No longer in any sense socialist, the Labour Party has ceased to be a party of the working class. The role of the Labour Party now is to take over from the Conservative Party as the party of capital and private enterprise. And all that it does is done within this context.
I have been told there are genuine socialists in the Labour Party. Where was the opposition to Blair when on behalf of the Tories he quite happily pulled Clause 4 out of the constitution of the Labour Party.? It is worth reminding ourselves of what Clause 4 stated:
“To secure for all the workers by hand or by brain the full fruits of their industry and the most equitable distribution thereof that may be possible upon the basis of the common ownership of the means of production, distribution and exchange, and the best obtainable system of popular administration and control of each industry of service.”
For those self-appointed ‘socialists’ in New Labour it is now well past the sell-by date. Let us have a demand to re-introduce Clause 4 around which the Labour Party was founded. And then when you are expelled do not cry into your beer, come out and work amongst the working class and work in the community’s defending the attacks that are being made on all fronts of our welfare.

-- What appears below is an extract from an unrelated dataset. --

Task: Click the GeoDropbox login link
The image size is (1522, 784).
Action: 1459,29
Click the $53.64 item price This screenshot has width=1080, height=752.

And leave the rest to rot with their anti-socialist alliance in the house of money lenders, rogues and vagabonds that is owned by the banks, big business, stock exchange, and above all serves the needs of international finance, capitalism and the capitalists who have the built-in need for profit. Such hidden alliances can be associated with the problems that we are witnessing all over the world.
Postscript, June 2012
Since this short piece was written, apart from the global debt crisis that unfolded in 2007-8 and is in the process of ripping apart the capitalist European Union and its currency, politically nothing has changed in Britain. Instead of a New Labour Government there is a Coalition of Tories and Lib-Dems, and many people find it hard to tell the difference except in a few nuances of dialogue yelled across the Commons: certainly not in policies. The 1997-2010 New Labour Government set the agenda that the ‘Boys’ Campbell, Osborne and Clegg are now following through seamlessly. Defeat for New Labour in 2010 inevitably meant a change in its leadership, fought through between the Brothers Miliband and Ed Balls. New Labour’s Opposition Front Bench is now apparently led on the basis that ‘two Eds are better than one’, with not a shred of real socialist policy, despite Ed Miliband’s having been touted as ‘the choice of the Left and the Unions’.
For socialists still in the Labour Party it is clearly time for a shake-up, even if it leads to their being shaken out. Those who show real principle and commitment will find a warm welcome in the growing community organisations needed to defend the gains of the past and fight for those of the future.